*Votre objectif*:
Dans l'extrait sur le procès de Louis, reprenez mot pour mot tout ce qui va de « On s’étonnera un » jusqu'à « dans le crime ! ».

On s’étonnera un jour qu’au dix-huitième siècle on ait été moins avancé que du temps de César-là le tyran fut immolé en plein Sénat, sans autres formalités que vingt-trois coups de poignard et sans autre loi que la liberté de Rome. Et aujourd’hui l’on fait avec respect le procès d’un homme assassin d’un peuple, pris en flagrant délit, la main dans le sang, la main dans le crime !

Les mêmes hommes qui vont juger Louis ont une République à fonder : ceux qui attachent quelque importance au juste châtiment d’un roi ne fonderont jamais une République. Parmi nous, la finesse des esprits et des caractères est un grand obstacle à la liberté ; on embellit toutes les erreurs, et, le plus souvent, la vérité n’est que la séduction de notre goût.

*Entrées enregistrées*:

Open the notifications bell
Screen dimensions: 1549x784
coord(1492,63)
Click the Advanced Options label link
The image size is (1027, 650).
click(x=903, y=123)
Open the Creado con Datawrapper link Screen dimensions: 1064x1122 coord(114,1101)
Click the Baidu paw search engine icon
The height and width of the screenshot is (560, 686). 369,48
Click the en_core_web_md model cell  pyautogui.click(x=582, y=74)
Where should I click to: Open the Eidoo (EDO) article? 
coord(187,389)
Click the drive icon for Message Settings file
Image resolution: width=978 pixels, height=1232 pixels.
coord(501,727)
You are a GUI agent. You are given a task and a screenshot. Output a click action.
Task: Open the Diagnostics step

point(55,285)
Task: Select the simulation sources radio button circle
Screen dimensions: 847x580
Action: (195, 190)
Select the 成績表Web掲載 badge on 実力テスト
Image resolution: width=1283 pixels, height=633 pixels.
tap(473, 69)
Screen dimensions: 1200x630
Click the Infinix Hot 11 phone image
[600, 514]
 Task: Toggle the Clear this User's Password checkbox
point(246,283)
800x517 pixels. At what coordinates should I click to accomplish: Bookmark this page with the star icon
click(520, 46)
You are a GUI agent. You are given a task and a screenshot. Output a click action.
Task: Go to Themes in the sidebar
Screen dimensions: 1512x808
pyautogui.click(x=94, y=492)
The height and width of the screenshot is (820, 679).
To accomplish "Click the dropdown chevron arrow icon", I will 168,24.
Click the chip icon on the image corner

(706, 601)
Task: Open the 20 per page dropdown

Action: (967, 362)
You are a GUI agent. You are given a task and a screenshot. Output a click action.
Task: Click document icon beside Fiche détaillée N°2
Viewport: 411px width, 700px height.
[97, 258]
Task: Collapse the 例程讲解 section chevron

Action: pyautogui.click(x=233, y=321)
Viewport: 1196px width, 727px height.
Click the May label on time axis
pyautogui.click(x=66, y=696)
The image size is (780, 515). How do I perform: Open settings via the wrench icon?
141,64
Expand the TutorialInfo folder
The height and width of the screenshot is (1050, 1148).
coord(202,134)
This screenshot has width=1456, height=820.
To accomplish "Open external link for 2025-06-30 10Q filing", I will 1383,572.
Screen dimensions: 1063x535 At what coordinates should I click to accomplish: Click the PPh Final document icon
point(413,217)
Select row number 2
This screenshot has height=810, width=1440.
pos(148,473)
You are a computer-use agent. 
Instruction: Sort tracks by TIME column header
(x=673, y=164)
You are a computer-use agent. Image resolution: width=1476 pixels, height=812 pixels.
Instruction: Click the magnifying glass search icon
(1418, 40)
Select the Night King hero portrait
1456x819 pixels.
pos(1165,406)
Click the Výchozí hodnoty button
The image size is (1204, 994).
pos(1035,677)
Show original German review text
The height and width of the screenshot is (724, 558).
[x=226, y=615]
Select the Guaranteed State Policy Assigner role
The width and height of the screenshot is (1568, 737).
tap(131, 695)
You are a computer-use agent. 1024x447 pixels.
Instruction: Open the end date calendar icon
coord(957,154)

*Réponse attendue*:
On s’étonnera un jour qu’au dix-huitième siècle on ait été moins avancé que du temps de César-là le tyran fut immolé en plein Sénat, sans autres formalités que vingt-trois coups de poignard et sans autre loi que la liberté de Rome. Et aujourd’hui l’on fait avec respect le procès d’un homme assassin d’un peuple, pris en flagrant délit, la main dans le sang, la main dans le crime !